A very efficient, fast and accurate next word prediction (NLP) model built using R and published using Shiny. The model utilizes a 5-gram backoff algorithm with intelligent two-word chaining for and improved user experience.
Various model approaches (e.g. Stupid Backoff Smoothing, Content-Word Biased Ensemble) were considered and/or tested and rejected.
Varying sample sizes and parameter configurations were attempted (e.g. 3-gram, 4-gram, minimal pruning [min_freq=1]), with this final model performing best.

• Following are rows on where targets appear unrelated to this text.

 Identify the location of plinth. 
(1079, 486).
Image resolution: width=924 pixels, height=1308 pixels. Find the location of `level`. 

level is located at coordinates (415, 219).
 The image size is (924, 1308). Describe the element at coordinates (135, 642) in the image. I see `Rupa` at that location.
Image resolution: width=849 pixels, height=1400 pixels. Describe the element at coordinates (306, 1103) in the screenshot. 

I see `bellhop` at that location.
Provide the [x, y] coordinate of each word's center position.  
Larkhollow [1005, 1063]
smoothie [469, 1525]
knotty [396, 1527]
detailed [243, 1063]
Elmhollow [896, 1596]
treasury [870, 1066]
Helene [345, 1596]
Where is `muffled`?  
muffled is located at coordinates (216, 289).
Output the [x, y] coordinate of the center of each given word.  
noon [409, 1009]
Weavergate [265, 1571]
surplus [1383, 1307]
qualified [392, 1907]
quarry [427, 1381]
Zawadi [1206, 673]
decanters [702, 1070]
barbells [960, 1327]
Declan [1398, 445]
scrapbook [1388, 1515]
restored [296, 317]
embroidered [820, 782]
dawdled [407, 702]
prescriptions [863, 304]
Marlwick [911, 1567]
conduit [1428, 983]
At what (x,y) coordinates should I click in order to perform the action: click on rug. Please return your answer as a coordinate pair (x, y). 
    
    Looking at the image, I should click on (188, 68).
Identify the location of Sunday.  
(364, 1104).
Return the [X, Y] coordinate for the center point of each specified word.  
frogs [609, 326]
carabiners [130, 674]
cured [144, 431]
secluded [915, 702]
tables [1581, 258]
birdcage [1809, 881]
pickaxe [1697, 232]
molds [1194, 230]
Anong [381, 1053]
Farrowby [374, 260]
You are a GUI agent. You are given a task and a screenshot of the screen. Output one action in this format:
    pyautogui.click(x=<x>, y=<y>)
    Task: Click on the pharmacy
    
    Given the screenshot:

Models were trained on up to 70% of the data and performance evaluated on a 15% held-out test set. This model was chosen for its speed and accuracy, as well its very small size (<15MB).
Actual data from a small subset of tested model approaches (12 total models tested).
Model | Sample % | N-gram | Top-3 Accuracy | Size (MB) | Speed (ms) |
---|---|---|---|---|---|
Small | 10% | 4-gram | 23.0% | 2.1 | 5.0 |
Balanced | 50% | 4-gram | 26.7% | 9.0 | 24.7 |
Production | 70% | 5-gram | 28.2% | 14.8 | 32.8 |
The model uses a 5-gram backoff algorithm:
This project was created as part of the Johns Hopkins Data Science Capstone using the SwiftKey dataset provided by Coursera.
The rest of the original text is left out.